## Your assignment
Throughout the listing that follows, find each line with the word "will" and copy it.

——

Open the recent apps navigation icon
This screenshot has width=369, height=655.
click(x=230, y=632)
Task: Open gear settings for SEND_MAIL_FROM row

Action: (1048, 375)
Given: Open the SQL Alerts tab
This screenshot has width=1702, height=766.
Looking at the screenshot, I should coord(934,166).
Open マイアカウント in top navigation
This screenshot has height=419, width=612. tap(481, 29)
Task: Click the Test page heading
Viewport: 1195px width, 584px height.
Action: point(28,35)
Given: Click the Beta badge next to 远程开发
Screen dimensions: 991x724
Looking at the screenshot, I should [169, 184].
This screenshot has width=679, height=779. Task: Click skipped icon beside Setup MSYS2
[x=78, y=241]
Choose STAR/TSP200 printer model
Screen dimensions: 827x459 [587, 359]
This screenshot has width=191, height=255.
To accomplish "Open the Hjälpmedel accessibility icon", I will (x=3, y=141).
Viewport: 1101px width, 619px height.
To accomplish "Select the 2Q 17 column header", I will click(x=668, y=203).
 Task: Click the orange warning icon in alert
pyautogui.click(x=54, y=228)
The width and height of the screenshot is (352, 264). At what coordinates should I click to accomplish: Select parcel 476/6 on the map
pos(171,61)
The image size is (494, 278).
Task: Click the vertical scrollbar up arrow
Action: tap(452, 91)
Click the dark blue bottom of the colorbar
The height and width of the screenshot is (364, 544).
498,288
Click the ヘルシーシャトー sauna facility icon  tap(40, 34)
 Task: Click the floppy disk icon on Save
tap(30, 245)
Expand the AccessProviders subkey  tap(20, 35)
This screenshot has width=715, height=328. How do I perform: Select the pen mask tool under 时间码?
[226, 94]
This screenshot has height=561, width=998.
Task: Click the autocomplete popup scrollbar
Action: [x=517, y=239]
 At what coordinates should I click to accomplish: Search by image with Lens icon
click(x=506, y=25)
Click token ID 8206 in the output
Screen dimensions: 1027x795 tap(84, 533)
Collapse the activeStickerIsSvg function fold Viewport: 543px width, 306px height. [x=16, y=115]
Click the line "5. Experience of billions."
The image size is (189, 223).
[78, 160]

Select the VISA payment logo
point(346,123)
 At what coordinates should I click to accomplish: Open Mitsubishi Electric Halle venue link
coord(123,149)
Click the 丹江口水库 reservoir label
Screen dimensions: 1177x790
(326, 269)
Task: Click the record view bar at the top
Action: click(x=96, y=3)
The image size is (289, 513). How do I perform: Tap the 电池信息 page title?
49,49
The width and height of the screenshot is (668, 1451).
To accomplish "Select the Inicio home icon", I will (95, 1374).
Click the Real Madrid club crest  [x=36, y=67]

——

## Response for this exercise
To accomplish "Open the Hjälpmedel accessibility icon", I will (x=3, y=141).
To accomplish "Select the 2Q 17 column header", I will click(x=668, y=203).
To accomplish "Select the Inicio home icon", I will (95, 1374).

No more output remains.